5. Results and Discussion
 We begin by showing examples of PALSAR imagery during two revisits of the ALOS satellite over the same terrain in Brazil. The PALSAR data was provided by Franz Meyer. User Systems extracted the SAR images and produced the SLC files which we used as input to the model. Figure 2 shows a PALSAR sublook image of a scene in Brazil centered at latitude = −4.05°, longitude = −67.91°, magnetic latitude = −6.0° on 25 December 2007 at 03:20:30 UT during quiet ionospheric conditions. Figure 3 shows a sublook of the same terrain on 26 March 2008 at 03:19:18 UT when the ionosphere was disturbed. The radar parameters corresponding to these two SAR images are summarized in Table 1. The local time for both satellite passes is 22:48 LT, which is after local sunset. Note the prominent streaks in the 26 March 2008 image oriented along the direction of the horizontal magnetic field, which is indicated by the arrow. These streaks are inclined at approximately −6.3° from the radar along-track direction, which is the magnetic heading of the radar platform motion at this location.

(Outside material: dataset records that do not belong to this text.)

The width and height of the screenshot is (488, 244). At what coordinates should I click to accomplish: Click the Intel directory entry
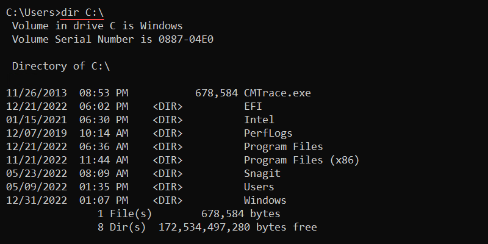pyautogui.click(x=259, y=120)
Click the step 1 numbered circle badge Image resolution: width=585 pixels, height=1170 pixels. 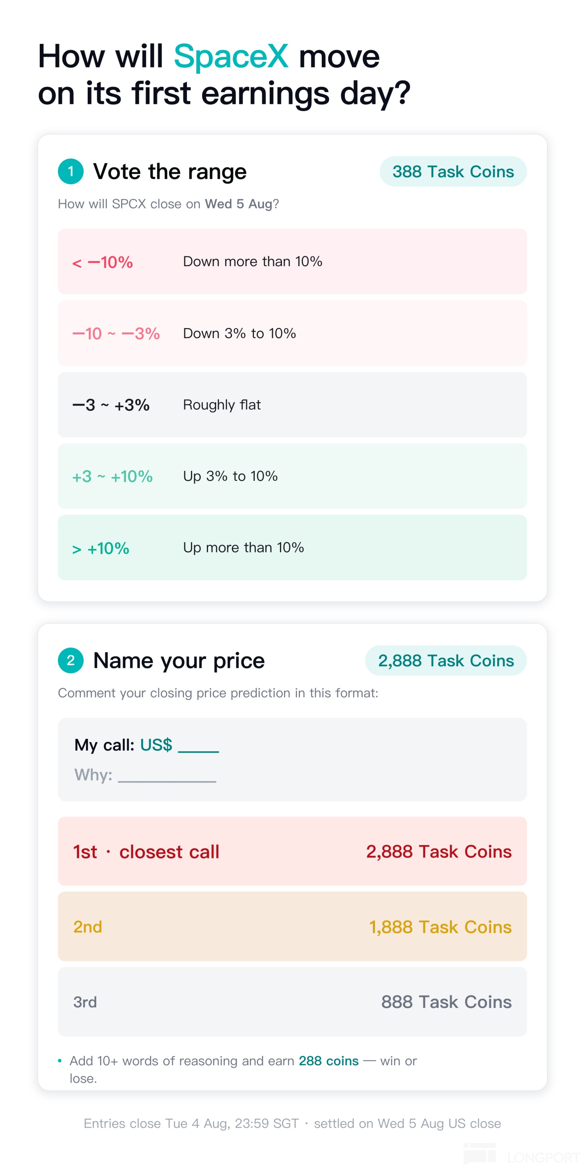[71, 171]
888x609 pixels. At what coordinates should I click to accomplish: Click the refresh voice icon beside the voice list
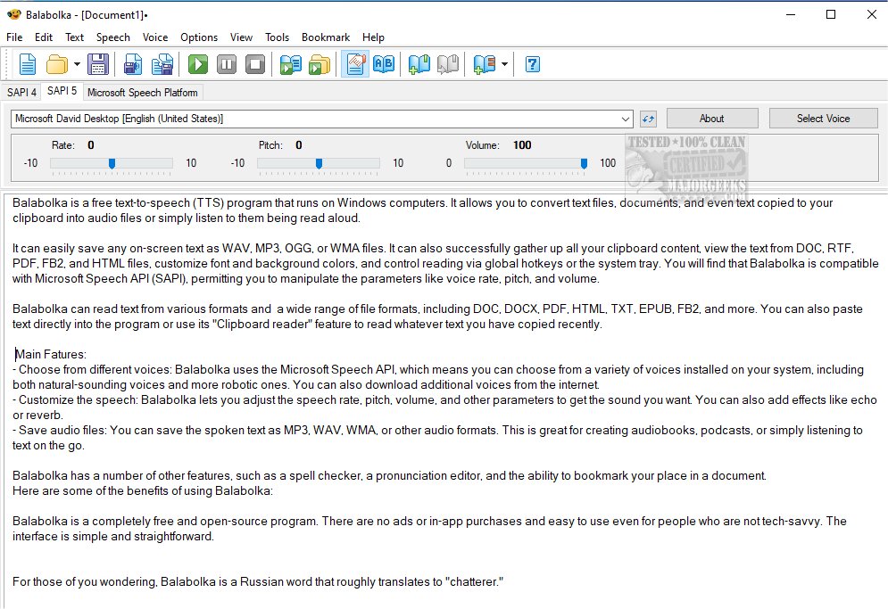(x=649, y=119)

Table 1. Radar Parameters Corresponding to the PALSAR Images Shown in Figures 2 and 3
Pulse repetition frequency (PRF)
Pulse sampling frequency (PSF)
Radar incidence angle at ground (γ)
Slant range to target area
Altitude of radar
Velocity of satellite ground track (Vp)
Magnetic heading of satellite motion (φ − π/2)
Magnetic heading of radar beam (φ)
Number of azimuth samples
Number of slant range samples
Azimuth sample spacing (ΔSa)
Slant range sample spacing (ΔSr)
Ground range sample spacing (ΔSgr)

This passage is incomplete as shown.